From woodworking to robotics, and gardening to coding, our menu of options allows for entry points for all students depending on their age and interests. Our STEAM specialists have been able to work with community partners to develop curriculum and opportunities for engagement in neighborhoods across the Bay Area.
At Y Makers Camp, youth and their families can engage in woodworking and carpentry classes, learning valuable skills and building furniture and games to take home and to share! We empower youth with an emphasis on safety and creativity, and in this environment, we see young people from kindergarten through high school use tools to create and build. Youth not only learn the skills necessary to properly use and maintain woodworking and carpentry tools, but they are able to build and create something tangible. The sense of accomplishment present for the youth and the families after they work together to build something is poignant.

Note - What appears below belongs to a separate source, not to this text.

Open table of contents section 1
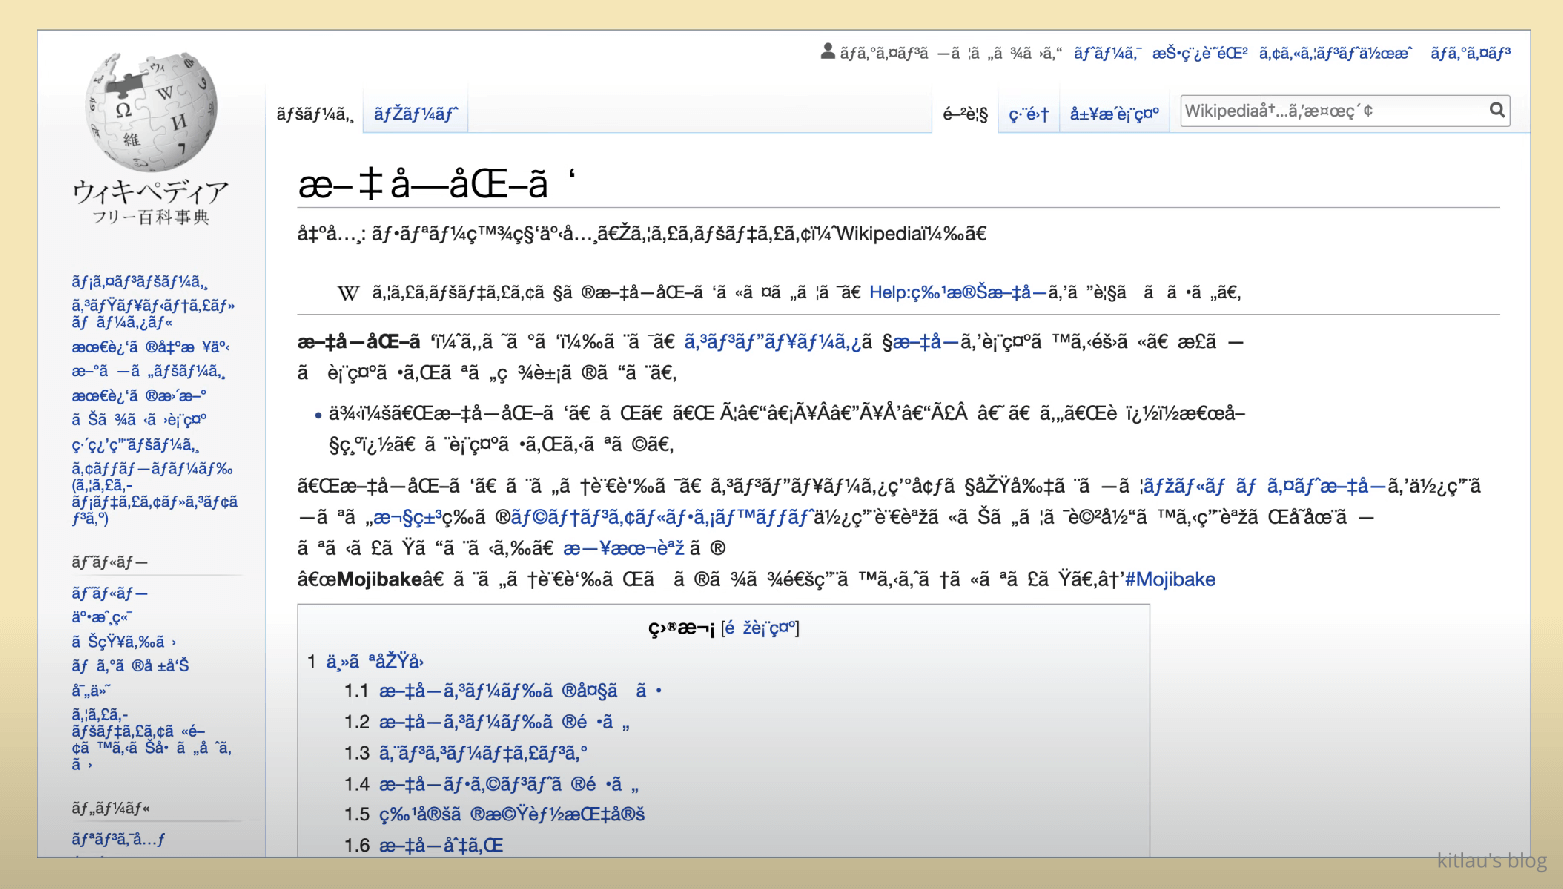374,661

Through our technology and innovation component, STEAM Academy offers robotics camps and coding classes. Participants learn to take apart computers to rebuild or repurpose them to create something new. Moreover, they learn how to create video games and apps all while experimenting and inventing new ideas. With a joint focus on 21st century skill building and social responsibility, our robotics and app building curriculum have youth identify a community issue and guide them in working together to use the new skills they have acquired to address the issue. Last year, a group of our young people worked together to build a robot they named ElderBot which worked to help seniors and the local retirement community with daily tasks.
We incorporate workforce development and exposure to 21st century STEAM careers into the STEAM Academy. For example, the head of our woodworking component has taken on two high school age “apprentices” one of whom is coming from the San Francisco Mayors Youth Employment and Education Program. These apprentices receive stipends for their work and are given the opportunity to help teach, guide, and mentor younger students. Furthermore, the STEAM Academy takes youth on site tours of STEAM work spaces and welcomes guest speakers who have specialized in STEAM fields to speak with students about their education and career pathways.

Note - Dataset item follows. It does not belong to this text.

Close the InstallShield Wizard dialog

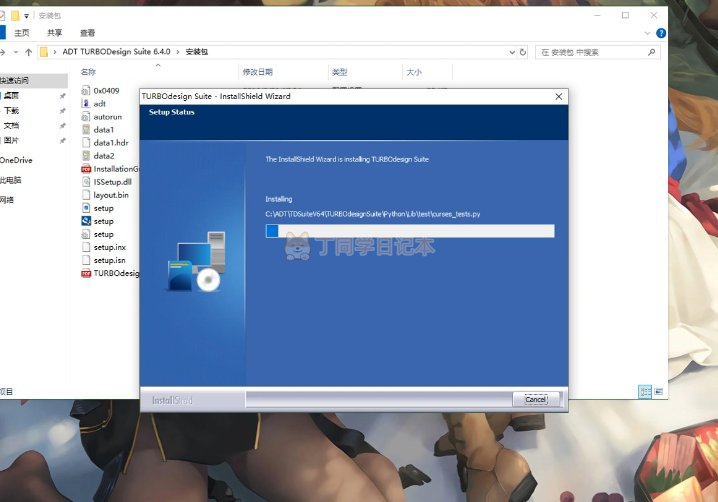click(558, 96)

In the summer of 2015 we offered the Thingamajig® Invention Convention. The Thingamajig Invention Convention was brought to San Francisco summer camps, and campers worked on hands-on science, technology, engineering, arts, and math inventions at a full-day of learning and competition. Thingamajig started as a way to spark the inventive and creative minds of children through hands-on exhibits and challenges. Originally created by Janice Williams from the YMCA of Metropolitan Washington DC, it’s been twenty-two years and Thingamajig keeps getting bigger and better.